Steph Swainston’s debut novel The Year of Our War was published in 2004 and introduces readers to the Fourlands, a world inhabited by three races of humanoids: the Awaians, a winged race; the Rhydannes, a small cat-like race from the mountains, and the regular old humans. A fourth race, the Insects, has taken over the northern portion of the continent and continues to push south, destroying towns and turning them into Paperlands. The novel follows Jant Shira, a Rhydanne-Awaian hybrid whose light body and wings allow him to fly. Jant is a member of the Circle, a group of immortals ruled by Emperor San and charged with protecting the Fourlands. These immortals do not age or die from natural causes, though they can be killed in battle, extreme weather, etc. Jant is the Messenger of the Emperor, called “Comet,” and is addicted to a drug that allows him to access another world called the Shift. Jant finds himself embroiled in the internal intrigue of the Circle while the Insects sweep across the continent and the Emperor threatens to revoke his immortality if Jant can’t provide some answers.

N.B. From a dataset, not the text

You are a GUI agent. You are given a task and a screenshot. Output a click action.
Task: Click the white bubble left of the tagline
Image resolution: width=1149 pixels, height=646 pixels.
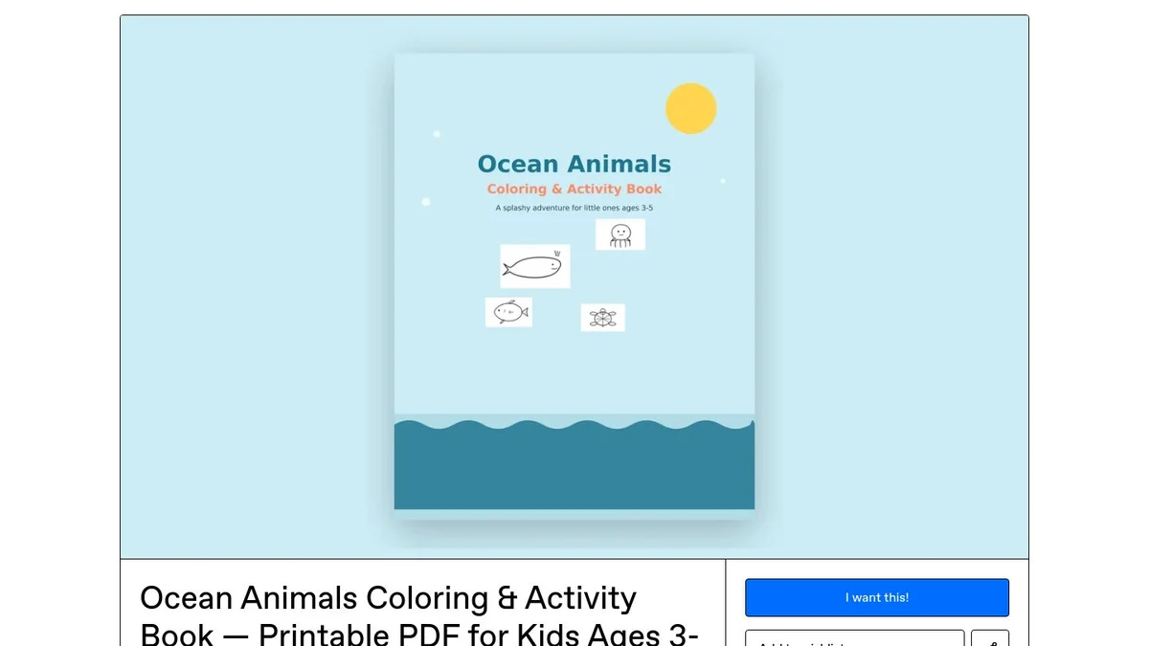426,202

Jant is one of the most interesting first-person narrators I’ve encountered in some time. I spent a lot of time feeling that he was really pathetic: his addiction makes him a weak link in the Circle, his desire to please leads to indecisiveness, and it’s hard to take him seriously when he tries to give orders. At the same time, he’s found himself surrounded by people who discount him due to his age (he was only inducted into the Circle around 200 years previously) or his weird tales of the Shift (which no one but an immortal can access without dying). He often finds his multiple loyalties conflicting as his personal life intersects with his official duties as Messenger. Despite his ability to fly and his status as one of the immortals, Jant has very little control over his own life, and his attempts to direct affairs are always usurped by the louder or the more insistent. This was perhaps one of the reasons I liked Jant as much as I did; he was frequently quite smart, but just as frequently not heard.
My favorite part of this novel is the way it plays with chronotopic disruption. The notion of the chronotope comes from the work of Mikhail Bakhtin and is further theorized Michael Holquist. (Honestly, most of what I know about chronotopes is from talking to my boyfriend who knows a lot.) The idea of the chronotope is a narrative time and place that we expect together. For example, for a Wild West story, you expect a particular a particular place — the American West — and a particular time — the 1800s. With that particular time/place we expect certain things: six-shooters, saloons, horses, prostitutes with hearts of gold, train barons, etc. Likewise, we expect certain things out of cyberpunk stories: a futuristic, urban setting where the lines between biology and technology blur and an evil corporation is usually behind everything. Narratives can also combine chronotopes, so we get things like Joss Whedon’s Firefly, which combines space opera and Wild West chronotopes, without necessarily disrupting our expectations and, in fact, calling our attention to the similarities between the two. Swainston disrupts the fantasy chronotopes in The Year of Our War in less pervasive ways; in most ways, The Year of Our War seems like a fairly straightforward fantasy world: archers, troops on horseback, ladies and lords ruling over fiefdoms and swearing fealty to a king (or not), a magical world beyond the world, and so on and so forth. At the same time, we encounter very non-straightforward things: t-shirts, newspapers, marathons, drug addiction, and the like. The affect of this is that the reader ends up noticing when characters adhere to the fantasy chronotope and when they don’t; we pay much more attention to the details of the chronotope itself.
I’m beginning to think this chronotopic disruption is a key feature of the New Weird. When I think back to the difficulties I had with both reading and discussing K. J. Bishop’s The Etched City, I think that a large part of it was that the novel didn’t fit into any chronotope, at least not for long. What starts out as a Wild West story doesn’t stay that way very long. China Miéville’s work plays with chronotopic disruption as well; for instance, The Scar seems like it will be an escape-from-a-harrowing-adventure story, but, while Bellis Coldwine does escape, it is in no way through her own skill or cleverness. I’m really excited about Swainston’s second novel, No Present Like Time; I want to see how she continues to develop the Fourlands and the chronotopic disruptions.